▶ Dataset records:
# # # # #
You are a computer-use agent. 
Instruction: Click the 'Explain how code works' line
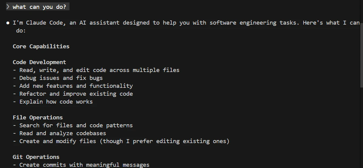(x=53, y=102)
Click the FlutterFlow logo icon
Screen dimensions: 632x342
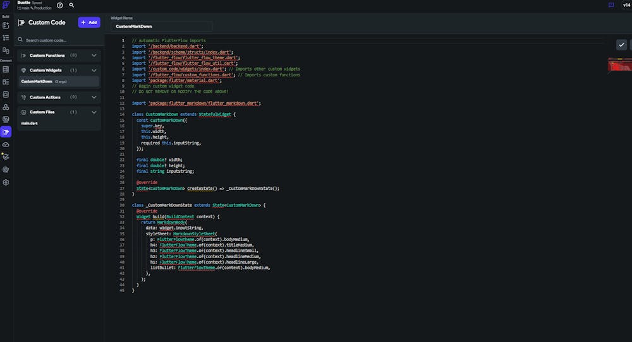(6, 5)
# # # # #
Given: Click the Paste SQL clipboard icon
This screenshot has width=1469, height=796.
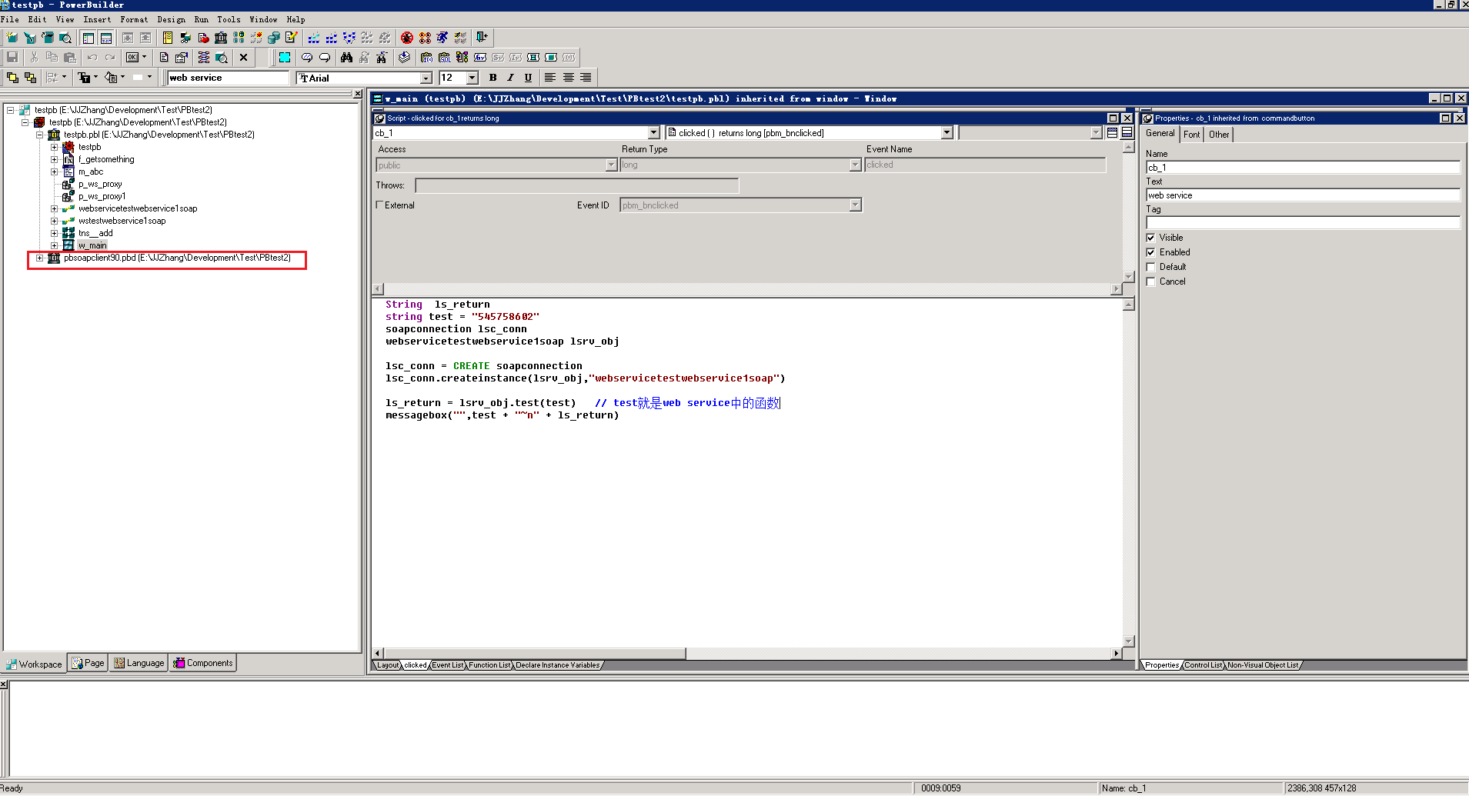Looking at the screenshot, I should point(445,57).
# # # # #
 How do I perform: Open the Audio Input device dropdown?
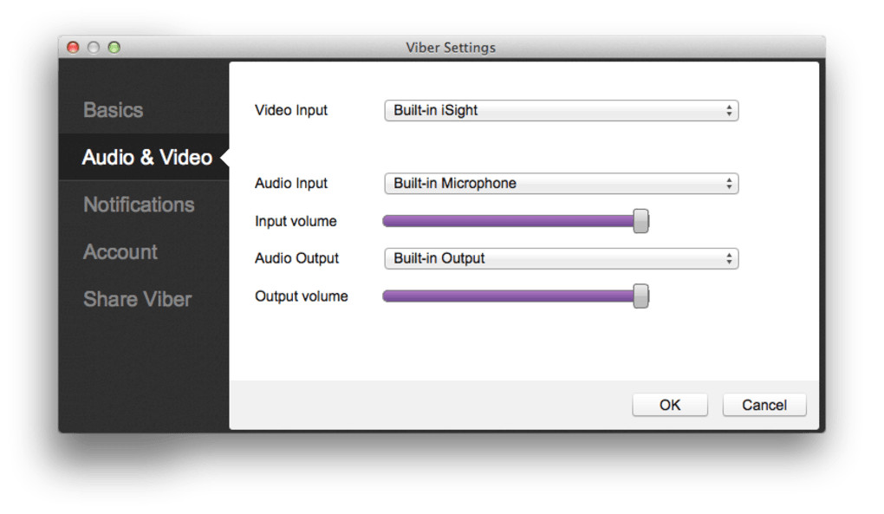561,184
# # # # #
Arrange the records from the line with "Given: Click the Paste SQL clipboard icon" up to and including the line with "Looking at the" as a two-column CSV with the headers instruction and response. Each row should hold one record's text and its answer, each in a single quoted field with line breaks replaced by spaces, and the pictures should be left out.

instruction,response
"Given: Click the Paste SQL clipboard icon This screenshot has width=1469, height=796.","Looking at the screenshot, I should point(445,57)."